SUPPLIED RECORDS:
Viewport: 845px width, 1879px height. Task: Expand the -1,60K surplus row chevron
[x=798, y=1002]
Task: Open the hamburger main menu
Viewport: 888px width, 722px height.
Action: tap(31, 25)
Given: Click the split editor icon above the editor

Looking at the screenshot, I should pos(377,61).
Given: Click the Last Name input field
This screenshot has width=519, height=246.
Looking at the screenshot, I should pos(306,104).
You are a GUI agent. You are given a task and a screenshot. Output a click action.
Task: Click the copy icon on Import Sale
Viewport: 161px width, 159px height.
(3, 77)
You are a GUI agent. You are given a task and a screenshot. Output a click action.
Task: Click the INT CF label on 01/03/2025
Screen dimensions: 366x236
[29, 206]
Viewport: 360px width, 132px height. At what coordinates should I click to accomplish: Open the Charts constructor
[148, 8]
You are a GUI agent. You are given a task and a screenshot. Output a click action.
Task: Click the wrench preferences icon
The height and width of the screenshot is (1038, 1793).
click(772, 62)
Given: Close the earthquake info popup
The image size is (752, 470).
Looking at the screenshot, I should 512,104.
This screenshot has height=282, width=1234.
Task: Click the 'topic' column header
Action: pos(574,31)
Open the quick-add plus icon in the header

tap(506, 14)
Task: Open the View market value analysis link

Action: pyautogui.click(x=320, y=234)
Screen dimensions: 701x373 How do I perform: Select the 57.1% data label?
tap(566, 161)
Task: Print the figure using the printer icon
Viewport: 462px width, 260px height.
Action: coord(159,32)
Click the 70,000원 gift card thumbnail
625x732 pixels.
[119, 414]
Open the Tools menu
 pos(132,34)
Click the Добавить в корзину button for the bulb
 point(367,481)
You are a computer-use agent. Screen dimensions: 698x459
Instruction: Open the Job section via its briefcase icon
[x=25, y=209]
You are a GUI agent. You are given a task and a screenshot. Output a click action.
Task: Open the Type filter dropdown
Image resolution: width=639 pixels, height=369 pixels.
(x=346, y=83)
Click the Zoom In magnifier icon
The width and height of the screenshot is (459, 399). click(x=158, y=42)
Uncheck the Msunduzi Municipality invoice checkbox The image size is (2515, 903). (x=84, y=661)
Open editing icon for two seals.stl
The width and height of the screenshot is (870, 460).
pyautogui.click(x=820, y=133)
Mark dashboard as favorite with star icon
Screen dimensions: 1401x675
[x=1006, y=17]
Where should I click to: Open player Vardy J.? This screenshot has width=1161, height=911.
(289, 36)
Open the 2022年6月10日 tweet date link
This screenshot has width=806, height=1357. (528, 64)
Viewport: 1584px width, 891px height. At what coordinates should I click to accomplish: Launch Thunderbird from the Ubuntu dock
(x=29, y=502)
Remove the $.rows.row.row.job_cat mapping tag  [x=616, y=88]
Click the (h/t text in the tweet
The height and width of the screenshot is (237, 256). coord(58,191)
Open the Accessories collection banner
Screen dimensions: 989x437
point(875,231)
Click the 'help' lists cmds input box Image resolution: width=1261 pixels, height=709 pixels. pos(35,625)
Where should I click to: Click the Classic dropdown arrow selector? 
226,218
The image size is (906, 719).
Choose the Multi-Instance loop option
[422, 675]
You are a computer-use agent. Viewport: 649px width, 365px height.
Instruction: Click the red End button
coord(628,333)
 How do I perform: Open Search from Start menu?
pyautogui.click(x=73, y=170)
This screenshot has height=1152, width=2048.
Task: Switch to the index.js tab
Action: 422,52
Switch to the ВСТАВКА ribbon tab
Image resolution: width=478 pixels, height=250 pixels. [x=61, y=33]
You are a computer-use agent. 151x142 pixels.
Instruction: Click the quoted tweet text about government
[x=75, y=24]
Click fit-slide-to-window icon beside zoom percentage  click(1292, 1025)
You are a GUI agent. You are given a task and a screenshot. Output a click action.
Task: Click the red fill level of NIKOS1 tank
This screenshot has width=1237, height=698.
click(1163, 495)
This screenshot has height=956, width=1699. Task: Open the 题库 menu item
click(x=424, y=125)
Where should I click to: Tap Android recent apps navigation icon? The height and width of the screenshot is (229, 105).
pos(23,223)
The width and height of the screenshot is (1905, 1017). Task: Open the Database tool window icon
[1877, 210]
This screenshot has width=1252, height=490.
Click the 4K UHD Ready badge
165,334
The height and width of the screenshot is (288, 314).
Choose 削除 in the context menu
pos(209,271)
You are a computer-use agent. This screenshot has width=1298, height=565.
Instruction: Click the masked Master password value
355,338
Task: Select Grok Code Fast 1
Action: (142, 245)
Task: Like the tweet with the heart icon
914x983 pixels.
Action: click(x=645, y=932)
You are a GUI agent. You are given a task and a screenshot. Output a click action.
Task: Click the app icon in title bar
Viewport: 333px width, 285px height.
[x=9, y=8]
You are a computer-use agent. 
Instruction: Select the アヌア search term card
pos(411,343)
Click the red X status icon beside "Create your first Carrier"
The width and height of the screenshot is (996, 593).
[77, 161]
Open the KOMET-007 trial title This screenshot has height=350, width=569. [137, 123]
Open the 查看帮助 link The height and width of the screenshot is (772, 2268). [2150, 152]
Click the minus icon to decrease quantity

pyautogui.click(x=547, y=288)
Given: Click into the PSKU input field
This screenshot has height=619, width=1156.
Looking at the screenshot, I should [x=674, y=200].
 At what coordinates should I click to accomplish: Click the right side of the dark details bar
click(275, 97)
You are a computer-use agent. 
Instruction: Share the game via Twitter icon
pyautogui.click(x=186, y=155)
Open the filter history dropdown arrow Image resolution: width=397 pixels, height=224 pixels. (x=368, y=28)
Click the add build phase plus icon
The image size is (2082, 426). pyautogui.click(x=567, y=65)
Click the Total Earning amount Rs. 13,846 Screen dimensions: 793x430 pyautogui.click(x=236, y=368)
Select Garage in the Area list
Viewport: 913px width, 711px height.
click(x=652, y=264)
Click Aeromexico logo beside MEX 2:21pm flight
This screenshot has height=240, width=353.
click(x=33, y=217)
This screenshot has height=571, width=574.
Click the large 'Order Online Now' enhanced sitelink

PROBLEM:
Copy every line of the records above that contains the word "beside", matching its case exactly.

OUTPUT OF THE EXERCISE:
Click fit-slide-to-window icon beside zoom percentage  click(1292, 1025)
Click the red X status icon beside "Create your first Carrier"
Click Aeromexico logo beside MEX 2:21pm flight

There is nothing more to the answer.